Matthew Miller wrote:
On Sun, Nov 06, 2005 at 10:13:06AM -0500, Mike A. Harris wrote:
I'm currently of the opinion that we should install the X.Org
fonts into "/usr/share/fonts/X11", to have them installed into
an FHS compliant location, but also in their own namespace, thus
avoiding conflicts with other packages.
I think this is nicest. I like it more than the /usr/share/X11/fonts
alternative, because if one is looking for "what's part of X"? I think one
is more likely to ask rpm; if one is looking for "where are all the various
the font files", it's handy for them to be under one obvious place.
I agree, however there's an additional complication involved that
I hadn't thought of before.
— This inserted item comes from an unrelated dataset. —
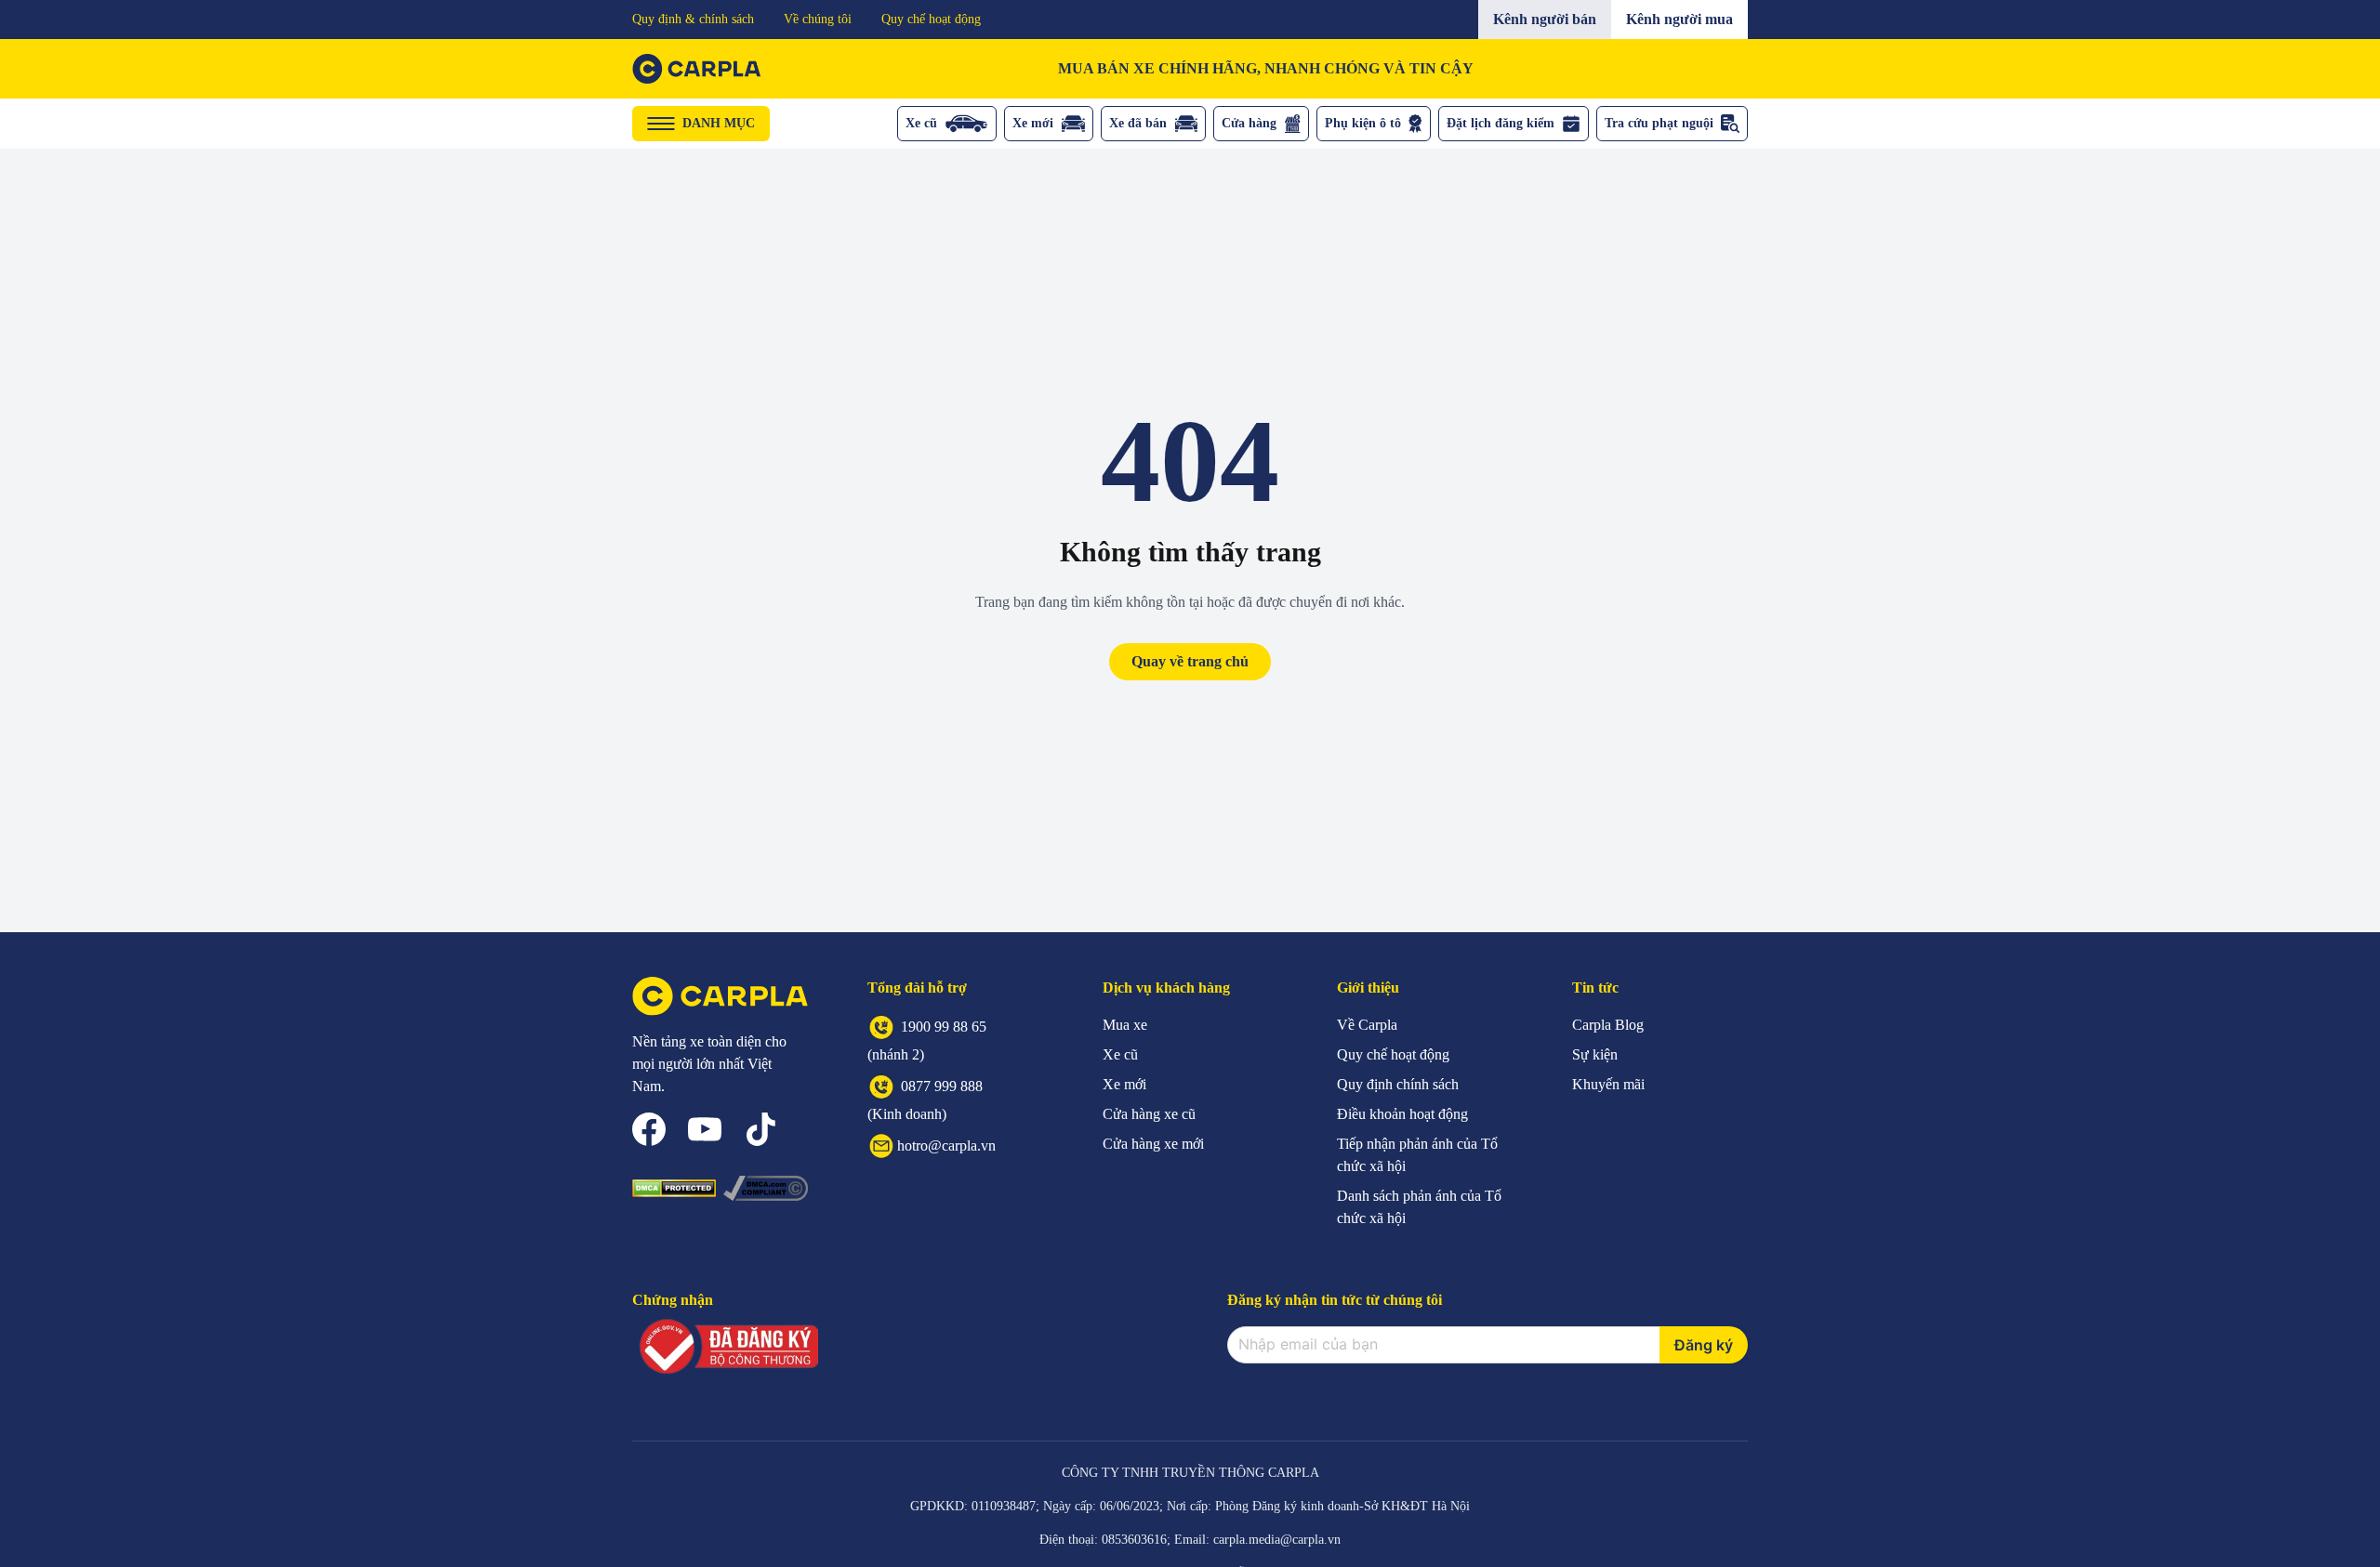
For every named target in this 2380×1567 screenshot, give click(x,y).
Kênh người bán (1544, 19)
In Fedora Core 4 and earlier, the
fontconfig subsystem was only preconfigured to use the following
font directories:
<dir>/usr/share/fonts</dir>
<dir>/usr/X11R6/lib/X11/fonts/Type1</dir>
<dir>/usr/X11R6/lib/X11/fonts/OTF</dir>
<dir>~/.fonts</dir>
Fontconfig is recursive, meaning it will find all fonts in all
subdirectories of what is listed in fonts.conf.
I believe Owen, or whoever set up our default fonts.conf configuration,
intentionally selected only the above specific /usr/X11R6 font
directories, in order to pick up the scaleable Type1 and OTF fonts
that come with X, intentionally excluding all of the ugly bitmap
fonts and other weirdo fonts from being seen by fontconfig.
If we put all of the fonts into /usr/share/fonts, then fontconfig
will see all of them now, and this might cause you to get a different
font than you expected for a given name, whereas fontconfig would
not have seen them all before.
Another possible problem, is that I'm not sure if fontconfig/Xft
support all of the font types that are supported by the core fonts
system.
Note that these are currently only theoretical problems. I don't
know if there should be a real concern for these issues or not, as
I haven't tested anything yet.
If someone is interested in testing it however, and seeing the effects,
you can do:
1) Make a backup of /etc/fonts/fonts.conf somewhere safe.
2) Edit /etc/fonts/fonts.conf and remove the 2 existing entries:
<dir>/usr/X11R6/lib/X11/fonts/Type1</dir>
<dir>/usr/X11R6/lib/X11/fonts/OTF</dir>
3) Put in a new entry: <dir>/usr/X11R6/lib/X11/fonts</dir>
4) Run: fc-cache /usr/share/fonts
fc-cache /usr/X11R6/lib/X11/fonts
5) Completely reboot your whole system, to ensure that all apps are
restarted, etc. like they would be after a normal reboot.
6) Log into X, and experiment with various GNOME/KDE applications,
and see if any fonts have changed, or if anything is now unexpectedly
ugly by default.
After testing this, please post a reply to this email back to the
list.
If it turns out that having *all* of the X11 supplied fonts visible
to fontconfig is a bad idea, then we can explore other options. Please
feel free to make suggestions also.
Thanks to everyone who responded so quickly!